## Work request
Using the records below, quote only the span that opens with the line containing "テレワーク (273, 123)" and closes with the line containing "Aceptar y continuar (437, 2004)", exactly and inclusively.

Stored data entries:
::::::::::
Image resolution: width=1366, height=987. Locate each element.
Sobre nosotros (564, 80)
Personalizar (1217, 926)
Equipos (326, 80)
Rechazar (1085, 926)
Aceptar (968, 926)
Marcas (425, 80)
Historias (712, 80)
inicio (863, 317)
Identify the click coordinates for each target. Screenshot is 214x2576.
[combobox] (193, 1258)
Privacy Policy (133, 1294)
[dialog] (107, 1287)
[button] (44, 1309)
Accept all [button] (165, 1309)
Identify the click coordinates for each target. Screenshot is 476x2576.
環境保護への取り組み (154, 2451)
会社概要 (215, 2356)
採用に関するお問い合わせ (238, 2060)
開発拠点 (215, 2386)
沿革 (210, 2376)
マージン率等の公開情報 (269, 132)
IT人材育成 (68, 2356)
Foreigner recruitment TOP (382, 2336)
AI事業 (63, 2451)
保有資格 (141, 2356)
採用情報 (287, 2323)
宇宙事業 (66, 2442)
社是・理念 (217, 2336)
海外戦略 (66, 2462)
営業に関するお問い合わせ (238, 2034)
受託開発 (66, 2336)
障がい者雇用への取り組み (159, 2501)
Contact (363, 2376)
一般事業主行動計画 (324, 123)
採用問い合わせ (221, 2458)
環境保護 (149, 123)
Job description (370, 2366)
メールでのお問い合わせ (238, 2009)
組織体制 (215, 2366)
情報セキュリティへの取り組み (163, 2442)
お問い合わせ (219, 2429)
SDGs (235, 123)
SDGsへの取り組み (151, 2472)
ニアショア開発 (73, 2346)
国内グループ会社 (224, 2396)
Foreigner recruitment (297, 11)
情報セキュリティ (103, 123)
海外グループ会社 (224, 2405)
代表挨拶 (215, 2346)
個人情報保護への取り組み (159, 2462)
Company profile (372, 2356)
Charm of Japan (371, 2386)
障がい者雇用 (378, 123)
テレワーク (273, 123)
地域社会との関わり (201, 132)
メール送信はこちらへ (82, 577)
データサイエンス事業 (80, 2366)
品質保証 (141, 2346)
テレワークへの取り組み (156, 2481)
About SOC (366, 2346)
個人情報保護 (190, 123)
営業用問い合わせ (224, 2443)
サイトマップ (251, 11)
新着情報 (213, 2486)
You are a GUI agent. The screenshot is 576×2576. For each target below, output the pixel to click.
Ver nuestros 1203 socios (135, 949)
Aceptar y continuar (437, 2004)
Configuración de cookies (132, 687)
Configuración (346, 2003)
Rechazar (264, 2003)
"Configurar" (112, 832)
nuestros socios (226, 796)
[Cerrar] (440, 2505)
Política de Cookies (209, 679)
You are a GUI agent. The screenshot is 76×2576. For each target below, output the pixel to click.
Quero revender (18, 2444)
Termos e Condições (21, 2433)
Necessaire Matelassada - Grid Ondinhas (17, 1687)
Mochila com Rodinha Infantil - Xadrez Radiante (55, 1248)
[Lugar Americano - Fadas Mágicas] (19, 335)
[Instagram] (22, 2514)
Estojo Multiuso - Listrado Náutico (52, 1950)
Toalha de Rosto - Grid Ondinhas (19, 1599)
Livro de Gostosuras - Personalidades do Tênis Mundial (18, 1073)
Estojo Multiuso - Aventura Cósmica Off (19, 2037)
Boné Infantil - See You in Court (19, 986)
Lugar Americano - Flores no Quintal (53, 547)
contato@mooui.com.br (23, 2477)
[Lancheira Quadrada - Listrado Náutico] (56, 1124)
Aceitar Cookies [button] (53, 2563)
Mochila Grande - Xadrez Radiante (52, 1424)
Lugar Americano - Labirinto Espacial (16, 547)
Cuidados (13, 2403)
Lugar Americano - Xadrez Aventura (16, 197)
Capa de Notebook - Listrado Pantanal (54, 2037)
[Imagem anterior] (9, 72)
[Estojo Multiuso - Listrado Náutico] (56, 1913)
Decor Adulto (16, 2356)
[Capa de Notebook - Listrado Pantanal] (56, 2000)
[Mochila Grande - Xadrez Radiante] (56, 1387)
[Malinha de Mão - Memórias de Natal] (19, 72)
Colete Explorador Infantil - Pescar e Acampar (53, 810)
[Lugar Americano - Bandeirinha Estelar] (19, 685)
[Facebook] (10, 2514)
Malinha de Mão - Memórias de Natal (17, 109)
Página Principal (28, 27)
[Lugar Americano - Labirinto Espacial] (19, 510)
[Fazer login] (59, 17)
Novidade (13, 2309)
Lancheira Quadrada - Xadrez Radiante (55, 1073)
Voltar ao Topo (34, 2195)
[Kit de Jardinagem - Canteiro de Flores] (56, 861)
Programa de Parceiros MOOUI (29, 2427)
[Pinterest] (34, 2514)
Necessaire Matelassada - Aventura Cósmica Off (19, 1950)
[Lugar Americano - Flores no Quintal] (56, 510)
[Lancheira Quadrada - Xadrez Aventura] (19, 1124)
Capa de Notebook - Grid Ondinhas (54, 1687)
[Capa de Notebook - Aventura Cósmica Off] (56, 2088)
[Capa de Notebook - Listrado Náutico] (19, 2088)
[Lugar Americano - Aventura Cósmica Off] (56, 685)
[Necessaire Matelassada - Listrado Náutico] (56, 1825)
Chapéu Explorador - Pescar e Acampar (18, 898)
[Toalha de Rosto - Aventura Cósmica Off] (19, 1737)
::::::::::
## Answer for the task
テレワーク (273, 123)
地域社会との関わり (201, 132)
メール送信はこちらへ (82, 577)
データサイエンス事業 (80, 2366)
品質保証 (141, 2346)
テレワークへの取り組み (156, 2481)
About SOC (366, 2346)
個人情報保護 (190, 123)
営業用問い合わせ (224, 2443)
サイトマップ (251, 11)
新着情報 (213, 2486)
You are a GUI agent. The screenshot is 576×2576. For each target below, output the pixel to click.
Ver nuestros 1203 socios (135, 949)
Aceptar y continuar (437, 2004)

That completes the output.